Putin has an uphill task, to
reassure foreign institutional investors of the legitimacy and stability of his
political apparatus. In order to achieve competitive advantage in the export of
petroleum related products, the Russian Government has ambitious goals to
create six regional clusters of world class ethylene (the world’s most widely
produced organic compound) production facilities and expects production
capacity to reach 11.5 million tonnes per annum by 2030. This projection
assumes a fundamental amount of investments and supporting infrastructure
capacity building in the form of product pipelines, road and rail links.
Distribution and feedstock concerns already plague the industry.
The seemingly irreversible
economic meltdown in Europe must act as a trigger to stimulate new ideas and a
break out of the traditional resource centric growth mindset in the Kremlin.
Developing and emerging countries account for around 50 percent of global GDP
in purchasing power parity terms and Russia must look to deepen integration
through trade with these markets. China is but one of these and its
sino-centric economic startegy may soon be an albatross around its neck.

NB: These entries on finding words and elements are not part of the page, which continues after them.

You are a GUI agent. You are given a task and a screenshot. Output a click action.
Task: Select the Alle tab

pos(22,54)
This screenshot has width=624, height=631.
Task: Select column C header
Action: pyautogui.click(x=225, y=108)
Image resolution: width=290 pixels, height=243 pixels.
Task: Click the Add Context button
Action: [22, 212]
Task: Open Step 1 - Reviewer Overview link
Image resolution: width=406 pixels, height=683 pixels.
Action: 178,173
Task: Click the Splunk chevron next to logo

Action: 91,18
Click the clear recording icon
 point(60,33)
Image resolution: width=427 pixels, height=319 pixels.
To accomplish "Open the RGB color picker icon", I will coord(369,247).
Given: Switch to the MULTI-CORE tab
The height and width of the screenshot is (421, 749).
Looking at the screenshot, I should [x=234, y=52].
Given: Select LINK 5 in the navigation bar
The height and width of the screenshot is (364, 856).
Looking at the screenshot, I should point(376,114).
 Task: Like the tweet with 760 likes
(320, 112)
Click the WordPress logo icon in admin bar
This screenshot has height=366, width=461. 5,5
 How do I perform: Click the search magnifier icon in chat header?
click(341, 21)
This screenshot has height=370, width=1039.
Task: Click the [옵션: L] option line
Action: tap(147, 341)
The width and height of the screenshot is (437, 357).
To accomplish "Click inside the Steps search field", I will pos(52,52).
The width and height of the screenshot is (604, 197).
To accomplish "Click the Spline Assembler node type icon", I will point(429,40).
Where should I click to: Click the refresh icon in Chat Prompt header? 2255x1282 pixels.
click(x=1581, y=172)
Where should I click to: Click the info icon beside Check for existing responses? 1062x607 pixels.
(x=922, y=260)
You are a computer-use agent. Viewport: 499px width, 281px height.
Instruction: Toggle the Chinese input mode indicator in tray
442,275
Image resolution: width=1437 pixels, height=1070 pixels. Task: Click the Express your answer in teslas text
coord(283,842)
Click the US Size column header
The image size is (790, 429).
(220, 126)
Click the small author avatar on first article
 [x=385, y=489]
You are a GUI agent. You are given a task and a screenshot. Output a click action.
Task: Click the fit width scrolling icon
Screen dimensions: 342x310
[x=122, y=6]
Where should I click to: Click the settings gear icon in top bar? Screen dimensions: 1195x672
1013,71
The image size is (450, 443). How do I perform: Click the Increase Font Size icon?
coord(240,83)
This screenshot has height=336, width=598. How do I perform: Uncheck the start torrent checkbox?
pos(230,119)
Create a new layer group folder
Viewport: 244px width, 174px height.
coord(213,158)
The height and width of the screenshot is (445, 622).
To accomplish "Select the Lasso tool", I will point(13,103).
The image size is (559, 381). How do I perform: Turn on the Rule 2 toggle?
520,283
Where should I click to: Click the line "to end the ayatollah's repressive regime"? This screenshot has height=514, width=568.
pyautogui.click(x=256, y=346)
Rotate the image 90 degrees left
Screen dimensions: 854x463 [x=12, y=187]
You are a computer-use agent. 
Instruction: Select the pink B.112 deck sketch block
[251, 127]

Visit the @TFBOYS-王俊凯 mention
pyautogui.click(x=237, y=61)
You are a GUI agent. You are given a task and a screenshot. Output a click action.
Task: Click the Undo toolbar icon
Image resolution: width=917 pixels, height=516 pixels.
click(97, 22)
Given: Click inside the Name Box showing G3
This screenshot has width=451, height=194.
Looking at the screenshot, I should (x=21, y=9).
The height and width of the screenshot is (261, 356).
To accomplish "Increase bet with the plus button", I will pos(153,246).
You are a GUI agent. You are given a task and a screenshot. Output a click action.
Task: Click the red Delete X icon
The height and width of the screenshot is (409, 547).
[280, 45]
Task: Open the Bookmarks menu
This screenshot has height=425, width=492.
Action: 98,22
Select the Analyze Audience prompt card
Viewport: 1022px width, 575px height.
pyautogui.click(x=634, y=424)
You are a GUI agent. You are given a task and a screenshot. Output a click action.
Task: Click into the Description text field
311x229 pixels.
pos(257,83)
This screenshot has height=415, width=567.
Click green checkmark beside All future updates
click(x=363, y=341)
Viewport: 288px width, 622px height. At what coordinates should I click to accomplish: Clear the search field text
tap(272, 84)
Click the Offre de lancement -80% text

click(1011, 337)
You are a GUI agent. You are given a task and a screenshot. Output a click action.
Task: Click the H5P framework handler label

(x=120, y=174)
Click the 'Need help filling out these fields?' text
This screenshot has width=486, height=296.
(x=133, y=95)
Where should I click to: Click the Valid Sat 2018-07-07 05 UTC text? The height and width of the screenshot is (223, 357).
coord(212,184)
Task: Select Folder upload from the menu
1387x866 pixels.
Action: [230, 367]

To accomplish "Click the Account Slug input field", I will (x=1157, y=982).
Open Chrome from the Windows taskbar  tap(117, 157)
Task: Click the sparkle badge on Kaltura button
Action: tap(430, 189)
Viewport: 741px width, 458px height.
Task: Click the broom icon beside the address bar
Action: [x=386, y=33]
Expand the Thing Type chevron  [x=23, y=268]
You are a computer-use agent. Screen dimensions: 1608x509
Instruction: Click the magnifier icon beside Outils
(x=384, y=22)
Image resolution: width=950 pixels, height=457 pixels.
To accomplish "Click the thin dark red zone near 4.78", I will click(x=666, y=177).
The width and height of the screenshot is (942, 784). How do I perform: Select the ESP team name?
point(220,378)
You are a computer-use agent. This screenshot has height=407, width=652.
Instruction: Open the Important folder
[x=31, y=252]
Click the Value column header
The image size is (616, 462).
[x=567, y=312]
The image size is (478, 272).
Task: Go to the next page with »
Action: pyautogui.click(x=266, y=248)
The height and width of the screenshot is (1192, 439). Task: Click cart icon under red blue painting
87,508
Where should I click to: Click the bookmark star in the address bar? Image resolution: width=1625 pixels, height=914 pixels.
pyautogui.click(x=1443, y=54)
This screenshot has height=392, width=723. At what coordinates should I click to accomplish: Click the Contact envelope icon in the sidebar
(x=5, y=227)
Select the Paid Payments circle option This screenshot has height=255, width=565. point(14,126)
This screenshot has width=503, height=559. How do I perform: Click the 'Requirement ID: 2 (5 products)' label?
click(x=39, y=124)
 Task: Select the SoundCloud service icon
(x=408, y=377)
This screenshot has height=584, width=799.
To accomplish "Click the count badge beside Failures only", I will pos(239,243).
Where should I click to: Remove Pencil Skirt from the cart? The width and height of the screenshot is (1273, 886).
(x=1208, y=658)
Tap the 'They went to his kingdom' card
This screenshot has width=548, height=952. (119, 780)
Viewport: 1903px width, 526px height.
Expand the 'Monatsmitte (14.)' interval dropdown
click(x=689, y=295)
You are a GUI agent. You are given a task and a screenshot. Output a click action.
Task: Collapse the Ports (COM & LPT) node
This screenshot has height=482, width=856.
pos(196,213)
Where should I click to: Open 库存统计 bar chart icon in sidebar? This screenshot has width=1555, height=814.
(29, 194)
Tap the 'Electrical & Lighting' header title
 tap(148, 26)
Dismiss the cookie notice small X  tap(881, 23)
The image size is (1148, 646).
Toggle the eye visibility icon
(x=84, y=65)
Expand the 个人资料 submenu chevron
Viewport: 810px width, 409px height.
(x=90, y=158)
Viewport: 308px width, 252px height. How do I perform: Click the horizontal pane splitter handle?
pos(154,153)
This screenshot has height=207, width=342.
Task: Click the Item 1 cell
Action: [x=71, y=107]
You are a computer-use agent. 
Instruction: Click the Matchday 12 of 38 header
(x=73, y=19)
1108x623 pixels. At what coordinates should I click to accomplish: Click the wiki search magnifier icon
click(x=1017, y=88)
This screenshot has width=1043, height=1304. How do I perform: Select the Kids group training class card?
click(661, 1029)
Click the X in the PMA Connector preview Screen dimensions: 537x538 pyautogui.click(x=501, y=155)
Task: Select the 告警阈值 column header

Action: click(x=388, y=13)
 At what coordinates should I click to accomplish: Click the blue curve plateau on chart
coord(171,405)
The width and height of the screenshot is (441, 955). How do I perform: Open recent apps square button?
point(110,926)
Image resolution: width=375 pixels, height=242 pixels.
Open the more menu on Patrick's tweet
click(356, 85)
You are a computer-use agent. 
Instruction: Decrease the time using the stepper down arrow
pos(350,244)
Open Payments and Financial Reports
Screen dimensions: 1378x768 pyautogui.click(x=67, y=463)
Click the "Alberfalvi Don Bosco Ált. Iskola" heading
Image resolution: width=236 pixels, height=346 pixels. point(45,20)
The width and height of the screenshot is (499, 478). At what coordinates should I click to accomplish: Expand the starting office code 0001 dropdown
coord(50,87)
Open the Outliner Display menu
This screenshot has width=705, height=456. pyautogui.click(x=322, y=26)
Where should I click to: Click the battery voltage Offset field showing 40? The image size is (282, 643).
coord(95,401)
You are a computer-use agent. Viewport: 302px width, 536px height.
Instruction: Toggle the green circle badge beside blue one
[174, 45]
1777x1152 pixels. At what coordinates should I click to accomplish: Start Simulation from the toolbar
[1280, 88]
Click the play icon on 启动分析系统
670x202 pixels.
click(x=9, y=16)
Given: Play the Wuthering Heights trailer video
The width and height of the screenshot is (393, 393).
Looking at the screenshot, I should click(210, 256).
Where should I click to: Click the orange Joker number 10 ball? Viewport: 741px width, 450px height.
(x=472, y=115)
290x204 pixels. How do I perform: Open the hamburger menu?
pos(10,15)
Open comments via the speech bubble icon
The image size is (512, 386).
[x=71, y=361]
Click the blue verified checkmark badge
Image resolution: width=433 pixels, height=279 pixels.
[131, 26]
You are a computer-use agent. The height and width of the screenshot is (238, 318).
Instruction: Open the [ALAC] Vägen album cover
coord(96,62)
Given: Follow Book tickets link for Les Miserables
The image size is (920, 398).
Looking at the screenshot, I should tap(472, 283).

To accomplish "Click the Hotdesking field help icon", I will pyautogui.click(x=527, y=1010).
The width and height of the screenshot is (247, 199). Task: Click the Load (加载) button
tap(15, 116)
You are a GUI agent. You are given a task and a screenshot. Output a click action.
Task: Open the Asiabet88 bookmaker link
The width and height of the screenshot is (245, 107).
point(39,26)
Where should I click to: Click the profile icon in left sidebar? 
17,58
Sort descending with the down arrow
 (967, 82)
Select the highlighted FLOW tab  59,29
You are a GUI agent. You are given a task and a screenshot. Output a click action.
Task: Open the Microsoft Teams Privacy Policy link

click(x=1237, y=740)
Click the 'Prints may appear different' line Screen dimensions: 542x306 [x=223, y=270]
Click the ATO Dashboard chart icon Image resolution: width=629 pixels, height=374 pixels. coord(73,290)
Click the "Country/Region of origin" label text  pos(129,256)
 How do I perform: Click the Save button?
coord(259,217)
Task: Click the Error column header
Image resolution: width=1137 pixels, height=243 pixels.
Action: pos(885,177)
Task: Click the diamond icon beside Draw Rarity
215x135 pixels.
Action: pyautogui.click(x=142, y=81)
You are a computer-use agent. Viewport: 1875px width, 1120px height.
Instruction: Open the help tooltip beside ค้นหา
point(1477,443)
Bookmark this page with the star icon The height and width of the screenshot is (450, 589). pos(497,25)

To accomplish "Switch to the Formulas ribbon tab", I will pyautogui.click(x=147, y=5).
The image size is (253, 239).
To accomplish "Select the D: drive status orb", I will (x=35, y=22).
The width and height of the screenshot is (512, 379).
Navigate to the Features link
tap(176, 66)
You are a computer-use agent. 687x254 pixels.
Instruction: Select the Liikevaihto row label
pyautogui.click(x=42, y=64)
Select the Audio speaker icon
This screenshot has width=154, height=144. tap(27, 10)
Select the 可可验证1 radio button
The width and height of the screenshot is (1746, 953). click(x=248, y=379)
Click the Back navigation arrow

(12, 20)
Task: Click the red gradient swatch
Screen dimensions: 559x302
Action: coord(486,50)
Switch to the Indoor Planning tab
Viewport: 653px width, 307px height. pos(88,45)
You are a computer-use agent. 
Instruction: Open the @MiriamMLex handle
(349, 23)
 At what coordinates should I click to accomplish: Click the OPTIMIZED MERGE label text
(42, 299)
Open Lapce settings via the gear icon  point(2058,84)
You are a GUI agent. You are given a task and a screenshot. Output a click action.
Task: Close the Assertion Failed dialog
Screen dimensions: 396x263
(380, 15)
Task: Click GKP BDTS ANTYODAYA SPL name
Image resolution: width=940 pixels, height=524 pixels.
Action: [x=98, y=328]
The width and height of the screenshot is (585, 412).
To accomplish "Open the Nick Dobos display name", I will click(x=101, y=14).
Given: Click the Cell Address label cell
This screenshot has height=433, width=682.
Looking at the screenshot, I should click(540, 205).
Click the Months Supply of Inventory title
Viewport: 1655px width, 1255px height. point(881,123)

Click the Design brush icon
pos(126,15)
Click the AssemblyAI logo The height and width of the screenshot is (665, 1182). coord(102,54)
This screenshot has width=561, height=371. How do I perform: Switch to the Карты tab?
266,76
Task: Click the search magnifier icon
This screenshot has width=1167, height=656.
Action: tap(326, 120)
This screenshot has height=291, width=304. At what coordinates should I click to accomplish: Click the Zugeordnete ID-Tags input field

Moreover trade must be on the basis of a diversified basket of products on
offer with emphasis on value addition.
The East Siberia-Pacific Ocean
(ESPO) oil pipeline which is now operational has enabled Russia to bring oil to
its remote eastern coast, from where it supplies to China, Japan and South
Korea. The Chinese have been actively lobbying to get all of the oil
transported through the ESPO, but Russian oil companies are naturally hesitant
as they are unwilling to forgo the higher margins they receive by selling to
Western countries. The Russian experience with the hard bargaining Chinese must
not colour their prospective engagements with other emerging and developing
countries. In the next few decades, global growth will be a function of how
such economies in Asia and Africa perform, and in turn, so will Russia’s
economic fortunes. Putin would do well to hedge away from dependence on
European demand even though terms of trade may be favourable and fall in the
comforting squeeze of the Chinese option.